To do this we will use bit of OOP to create two classes - sweeper and flasher. We can then generate instances of these classes to create more state machines.

Arduino FSM Fig.24 - Class Diagram for our state machine

Note that we have variables to keep track of whether the LED is ON or OFF and method determine whether a servo is attached and running or not. And variables to keep track of when the last change happened.

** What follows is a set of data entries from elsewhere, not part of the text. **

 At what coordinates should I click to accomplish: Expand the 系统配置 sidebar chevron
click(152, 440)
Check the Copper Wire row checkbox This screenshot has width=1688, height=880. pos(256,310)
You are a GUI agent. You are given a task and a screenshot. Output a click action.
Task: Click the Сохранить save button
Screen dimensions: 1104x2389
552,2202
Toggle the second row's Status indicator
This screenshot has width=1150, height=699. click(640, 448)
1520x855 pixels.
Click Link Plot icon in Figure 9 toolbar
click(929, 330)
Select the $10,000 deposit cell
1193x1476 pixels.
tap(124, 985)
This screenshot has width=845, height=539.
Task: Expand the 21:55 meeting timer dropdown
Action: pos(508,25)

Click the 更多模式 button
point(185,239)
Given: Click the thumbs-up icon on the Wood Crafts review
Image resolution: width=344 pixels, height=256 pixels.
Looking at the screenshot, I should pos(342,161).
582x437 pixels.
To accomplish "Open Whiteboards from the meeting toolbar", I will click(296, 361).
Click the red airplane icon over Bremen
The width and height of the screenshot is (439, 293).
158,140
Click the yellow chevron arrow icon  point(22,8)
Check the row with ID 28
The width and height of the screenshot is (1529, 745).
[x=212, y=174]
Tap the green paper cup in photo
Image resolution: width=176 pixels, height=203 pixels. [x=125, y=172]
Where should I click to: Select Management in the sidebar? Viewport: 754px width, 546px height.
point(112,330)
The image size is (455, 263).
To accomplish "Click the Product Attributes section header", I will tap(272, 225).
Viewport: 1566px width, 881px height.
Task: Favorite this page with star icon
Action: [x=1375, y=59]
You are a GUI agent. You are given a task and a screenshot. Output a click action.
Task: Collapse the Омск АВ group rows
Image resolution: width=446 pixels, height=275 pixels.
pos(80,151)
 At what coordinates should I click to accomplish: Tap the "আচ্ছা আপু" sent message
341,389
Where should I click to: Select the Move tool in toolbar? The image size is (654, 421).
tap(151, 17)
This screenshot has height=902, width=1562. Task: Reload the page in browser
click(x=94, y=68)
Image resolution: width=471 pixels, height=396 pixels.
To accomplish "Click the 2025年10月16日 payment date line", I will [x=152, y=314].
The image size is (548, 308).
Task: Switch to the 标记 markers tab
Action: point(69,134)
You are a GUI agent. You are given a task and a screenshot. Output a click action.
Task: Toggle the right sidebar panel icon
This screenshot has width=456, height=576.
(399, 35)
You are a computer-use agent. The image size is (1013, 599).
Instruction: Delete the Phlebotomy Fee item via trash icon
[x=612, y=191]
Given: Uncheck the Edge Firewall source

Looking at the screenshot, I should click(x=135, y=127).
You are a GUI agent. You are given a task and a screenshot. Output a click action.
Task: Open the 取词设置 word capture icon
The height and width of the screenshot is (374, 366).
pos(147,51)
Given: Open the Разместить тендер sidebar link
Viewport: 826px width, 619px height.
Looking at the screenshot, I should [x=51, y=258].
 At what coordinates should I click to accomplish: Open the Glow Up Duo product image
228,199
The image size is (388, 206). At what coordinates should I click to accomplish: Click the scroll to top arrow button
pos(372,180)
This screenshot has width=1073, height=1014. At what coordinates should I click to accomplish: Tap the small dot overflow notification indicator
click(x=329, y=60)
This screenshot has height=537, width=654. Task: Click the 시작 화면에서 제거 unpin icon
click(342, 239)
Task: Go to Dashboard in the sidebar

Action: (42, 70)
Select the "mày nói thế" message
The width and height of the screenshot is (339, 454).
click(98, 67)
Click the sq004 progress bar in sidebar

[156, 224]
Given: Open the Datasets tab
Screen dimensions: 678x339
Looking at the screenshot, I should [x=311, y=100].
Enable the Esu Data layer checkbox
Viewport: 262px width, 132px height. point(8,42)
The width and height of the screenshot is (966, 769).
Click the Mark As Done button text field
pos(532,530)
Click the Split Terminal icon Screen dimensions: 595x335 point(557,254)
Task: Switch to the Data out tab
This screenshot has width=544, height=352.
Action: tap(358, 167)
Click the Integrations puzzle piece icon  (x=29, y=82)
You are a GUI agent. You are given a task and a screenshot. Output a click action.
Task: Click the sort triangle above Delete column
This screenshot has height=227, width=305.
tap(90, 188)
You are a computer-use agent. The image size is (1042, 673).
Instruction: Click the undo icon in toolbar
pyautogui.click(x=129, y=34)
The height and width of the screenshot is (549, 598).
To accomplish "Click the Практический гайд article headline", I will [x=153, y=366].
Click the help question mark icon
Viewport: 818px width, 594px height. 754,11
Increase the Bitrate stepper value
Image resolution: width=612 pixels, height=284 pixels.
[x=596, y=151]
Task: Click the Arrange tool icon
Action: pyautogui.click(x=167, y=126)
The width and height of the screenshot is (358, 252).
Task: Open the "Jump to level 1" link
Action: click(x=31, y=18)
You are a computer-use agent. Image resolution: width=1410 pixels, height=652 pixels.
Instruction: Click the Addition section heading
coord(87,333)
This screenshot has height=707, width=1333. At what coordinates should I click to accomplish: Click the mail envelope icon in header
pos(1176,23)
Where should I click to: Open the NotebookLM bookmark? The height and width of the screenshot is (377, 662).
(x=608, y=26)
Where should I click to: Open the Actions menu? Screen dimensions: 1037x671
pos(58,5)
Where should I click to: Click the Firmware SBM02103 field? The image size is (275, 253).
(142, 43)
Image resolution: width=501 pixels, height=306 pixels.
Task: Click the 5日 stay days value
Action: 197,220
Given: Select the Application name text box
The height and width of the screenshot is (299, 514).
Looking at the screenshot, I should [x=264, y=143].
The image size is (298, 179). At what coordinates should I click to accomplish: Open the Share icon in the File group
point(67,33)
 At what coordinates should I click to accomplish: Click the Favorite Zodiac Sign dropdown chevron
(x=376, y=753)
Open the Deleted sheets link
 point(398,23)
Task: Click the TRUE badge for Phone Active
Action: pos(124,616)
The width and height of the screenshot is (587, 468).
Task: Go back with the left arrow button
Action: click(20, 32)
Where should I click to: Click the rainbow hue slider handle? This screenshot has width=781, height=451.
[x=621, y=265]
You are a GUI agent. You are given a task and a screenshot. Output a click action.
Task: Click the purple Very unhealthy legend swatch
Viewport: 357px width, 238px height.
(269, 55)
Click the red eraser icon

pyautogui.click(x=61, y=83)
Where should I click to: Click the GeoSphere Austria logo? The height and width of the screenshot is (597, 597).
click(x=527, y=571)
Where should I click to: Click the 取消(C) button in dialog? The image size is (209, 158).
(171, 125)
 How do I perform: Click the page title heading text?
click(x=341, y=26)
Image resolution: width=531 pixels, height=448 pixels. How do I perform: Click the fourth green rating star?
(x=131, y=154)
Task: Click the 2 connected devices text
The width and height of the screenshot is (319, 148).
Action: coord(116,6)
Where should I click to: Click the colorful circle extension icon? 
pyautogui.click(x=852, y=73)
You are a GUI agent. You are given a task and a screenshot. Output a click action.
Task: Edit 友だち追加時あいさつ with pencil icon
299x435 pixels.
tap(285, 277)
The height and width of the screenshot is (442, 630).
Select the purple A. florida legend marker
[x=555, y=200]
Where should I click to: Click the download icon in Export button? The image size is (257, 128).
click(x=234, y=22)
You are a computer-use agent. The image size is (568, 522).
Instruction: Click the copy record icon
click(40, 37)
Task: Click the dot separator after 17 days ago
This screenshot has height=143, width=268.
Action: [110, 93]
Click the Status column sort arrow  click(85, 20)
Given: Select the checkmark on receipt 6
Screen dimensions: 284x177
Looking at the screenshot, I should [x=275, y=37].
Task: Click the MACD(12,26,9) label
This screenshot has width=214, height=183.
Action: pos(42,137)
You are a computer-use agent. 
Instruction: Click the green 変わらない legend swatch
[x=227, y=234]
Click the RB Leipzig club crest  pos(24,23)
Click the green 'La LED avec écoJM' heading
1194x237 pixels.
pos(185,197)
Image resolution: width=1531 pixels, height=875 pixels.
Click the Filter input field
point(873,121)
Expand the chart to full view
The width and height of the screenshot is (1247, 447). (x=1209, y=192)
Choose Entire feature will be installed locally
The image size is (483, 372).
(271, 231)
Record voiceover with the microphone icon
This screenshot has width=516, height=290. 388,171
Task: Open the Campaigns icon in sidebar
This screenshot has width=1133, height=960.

That is the State part of the State Machine.

#include <Servo.h> 

// VERSION 2 - Machine with control

class Flasher
{
	// Class Member Variables
	// These are initialized at startup
	int ledPin;      // the number of the LED pin
	long OnTime;     // milliseconds of on-time
	long OffTime;    // milliseconds of off-time

	// These maintain the current state
	int ledState;             		// ledState used to set the LED
	unsigned long previousMillis;  	// will store last time LED was updated

  // Constructor - creates a Flasher 
  // and initializes the member variables and state
  public:
  Flasher(int pin, long on, long off)
  {
	ledPin = pin;
	pinMode(ledPin, OUTPUT);     
	  
	OnTime = on;
	OffTime = off;
	
	ledState = LOW; 
	previousMillis = 0;
  }

  void Update()
  {
    // check to see if it's time to change the state of the LED
    unsigned long currentMillis = millis();
     
    if((ledState == HIGH) && (currentMillis - previousMillis >= OnTime))
    {
    	ledState = LOW;  // Turn it off
      previousMillis = currentMillis;  // Remember the time
      digitalWrite(ledPin, ledState);  // Update the actual LED
    }
    else if ((ledState == LOW) && (currentMillis - previousMillis >= OffTime))
    {
      ledState = HIGH;  // turn it on
      previousMillis = currentMillis;   // Remember the time
      digitalWrite(ledPin, ledState);	  // Update the actual LED
    }
  }
};

class Sweeper
{
  Servo servo;              // the servo
  int pos;              // current servo position 
  int increment;        // increment to move for each interval
  int  updateInterval;      // interval between updates
  unsigned long lastUpdate; // last update of position

public: 
  Sweeper(int interval)
  {
    updateInterval = interval;
    increment = 1;
  }
  
  void Attach(int pin)
  {
    servo.attach(pin);
  }
  
  void Detach()
  {
    servo.detach();
  }
  
  void Update(int extent)
  {
    if((millis() - lastUpdate) > updateInterval)  // time to update
    {
      lastUpdate = millis();
      pos += increment;
      servo.write(pos);
      //Serial.println(pos);
      if ((pos >= extent) || (pos <= 0)) // end of sweep
      {
        // reverse direction
        increment = -increment;
      }
    }
  }
};
 
Flasher led1(11, 123, 400);
Flasher led2(12, 350, 350);
Flasher led3(13, 200, 222);

Sweeper sweeper1(15);
Sweeper sweeper2(25);
 
void setup() 
{ 
  //Serial.begin(9600);
  pinMode(2, INPUT_PULLUP); 
  sweeper1.Attach(9);
  sweeper2.Attach(10);
  
} 
  
void loop() 
{ 
  sweeper1.Update(90);
  if(digitalRead(2) == HIGH)
  {
     sweeper2.Update(180);
     led1.Update();
  }  
  led2.Update();
  led3.Update();
}

You can see the complete version of the Finite State Machine here: TinkerCAD Example

Conclusion

In this lecture we have looked at:

  1. We have addressed the context and history of cybernetics
  2. We have looked at causal loops and how self regulating systems apply to procedural motion in games and robots with an example of inverse kinematics
  3. We have explored the role of the transistor and how it can provide the simplest implementation of a robot control system.
  4. We have touched on signal processing and its role in interpreting data from sensors.
  5. Finally we looked at how we can use finite state machines to control a series of sensors and actuators that facilitate stable transitions and efficient management of memory and power resources.